(Exercise data begins)

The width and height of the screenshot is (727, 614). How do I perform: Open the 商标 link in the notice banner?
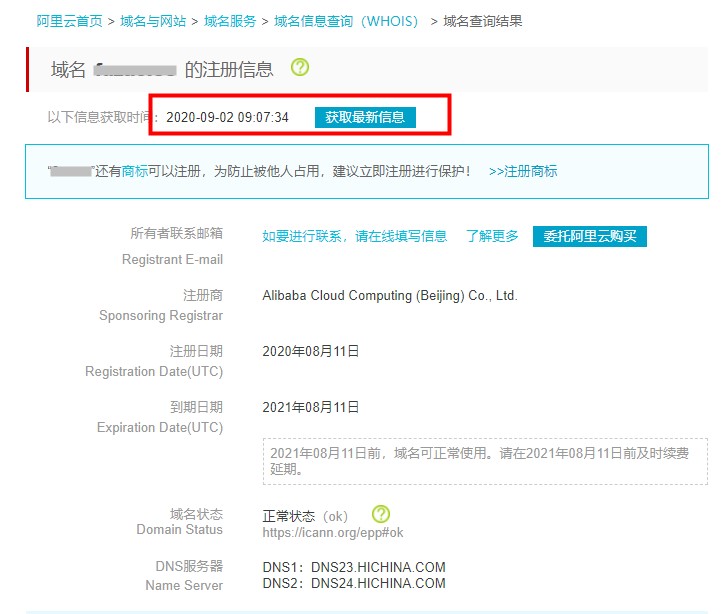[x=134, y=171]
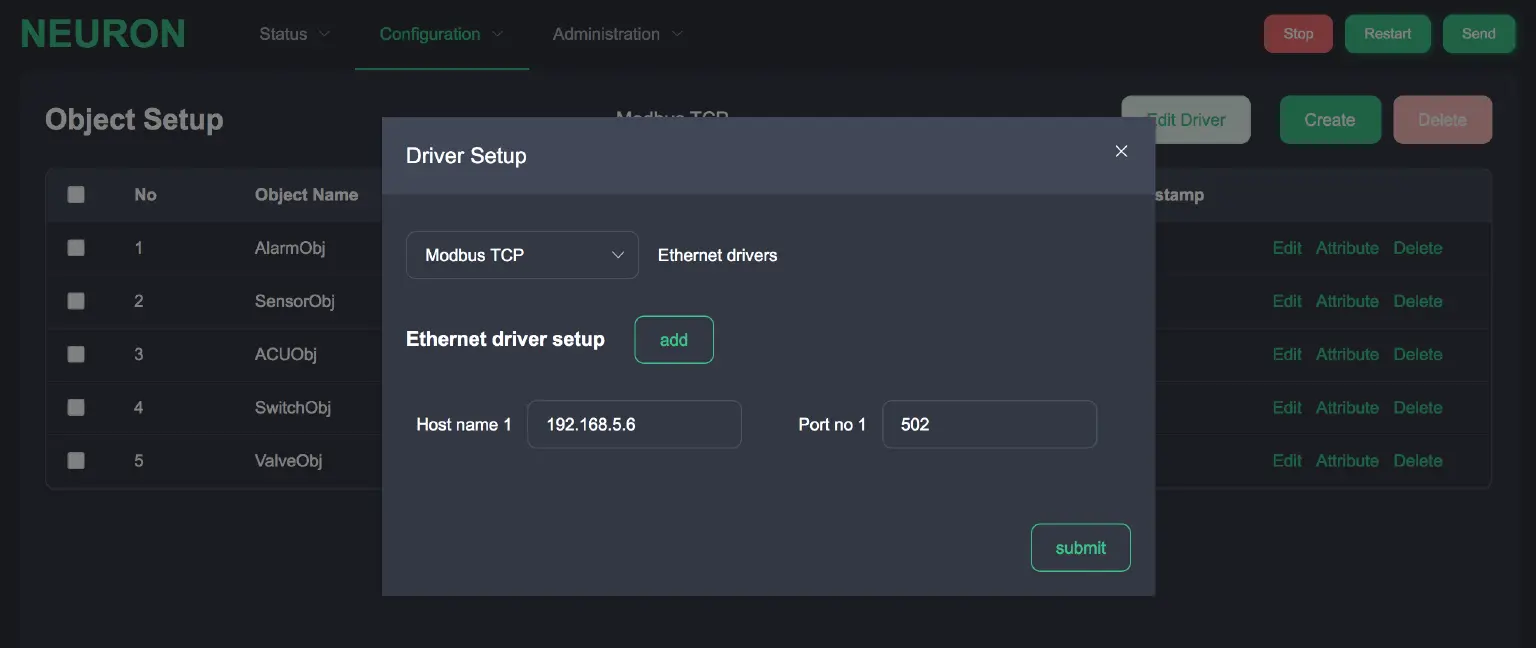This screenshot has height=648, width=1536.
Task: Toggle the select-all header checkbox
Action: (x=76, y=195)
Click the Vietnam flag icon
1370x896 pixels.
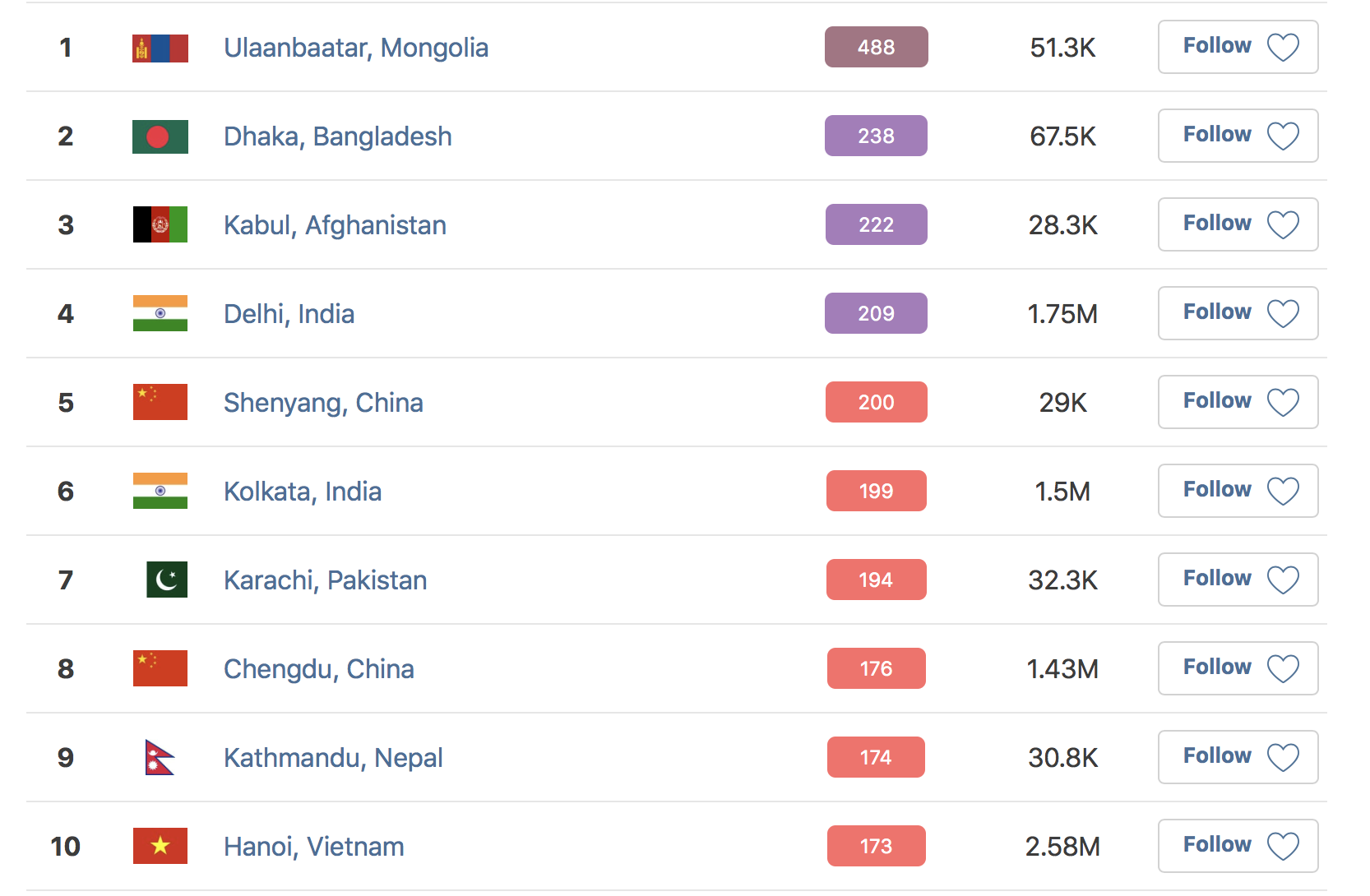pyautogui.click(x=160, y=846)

(Exercise data ends)

■ **Problem details**: Leaving out the pictures, repeat all of the entries exactly.

■ **Reply**:
The width and height of the screenshot is (727, 614). How do I perform: Open the 商标 link in the notice banner?
[x=134, y=171]
This screenshot has height=648, width=1536.
Task: Toggle the select-all header checkbox
Action: (x=76, y=195)
Click the Vietnam flag icon
1370x896 pixels.
pyautogui.click(x=160, y=846)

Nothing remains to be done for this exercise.